Have you registered to vote?!

If friends, family, and Lil Jon haven’t yet convinced you to register to vote or get an absentee ballot, now – yes, right now! – is the time to make a plan to vote.

If you want to vote in Middletown, you MUST re-register, even if you registered in Middletown last year! This is because your voting district and poll location are determined by your on-campus street address – NOT your mailing address at 45 Wyllys. If you have a valid DMV ID from Connecticut, the process is fast and all online, and it must be done by Tuesday, October 21. If you don’t have a valid DMV ID from Connecticut, the Registrar of Voters will need to receive your form by mail by October 21, meaning you would have had to send it today, so instead you’ll take a 10-minute stroll to the Registrar’s Office (245 deKoven Drive) to deliver it in person by Tuesday, October 28. On Election Day (November 4), the Office of Community Service will have vans running between Usdan and the various voting polls. If you hail from Connecticut and are registered for your non-Wesleyan home, you need to either vote by absentee ballot or drive to your local voting poll. (Register here!)
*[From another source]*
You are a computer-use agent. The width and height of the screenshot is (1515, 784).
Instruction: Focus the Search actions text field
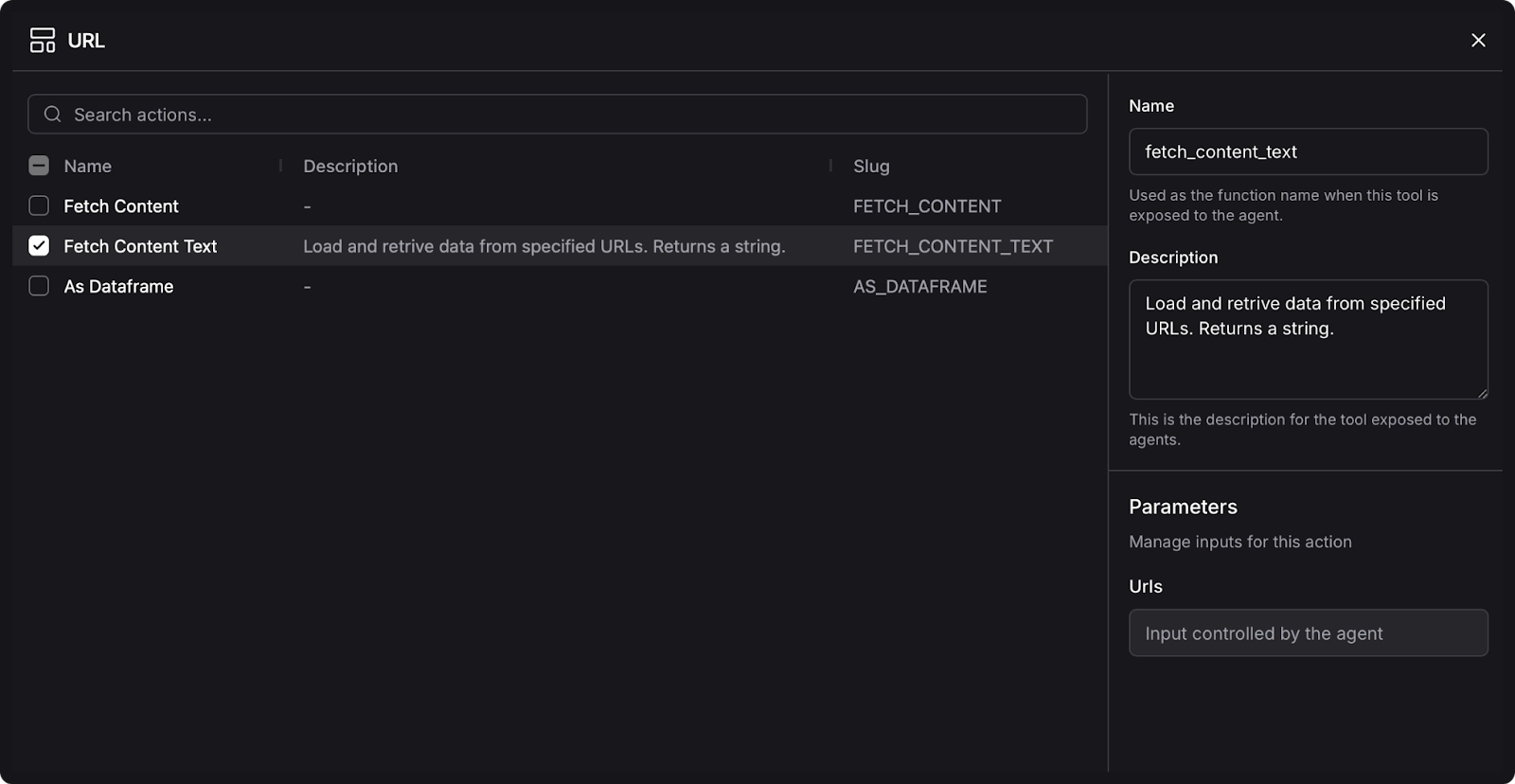[568, 115]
The registration deadline has passed in several places, including New York and Massachusetts, but there’s still time to register by mail or online in a few states, such as California. Some states are still accepting in-person registrations, so do some research if you’re heading home for fall break. Of course, if you’ve registered in another state and can’t be there on November 4, you’ll need to apply for an absentee ballot and, once you’ve received the ballot, send it so it arrives by Election Day (though this deadline changes state by state).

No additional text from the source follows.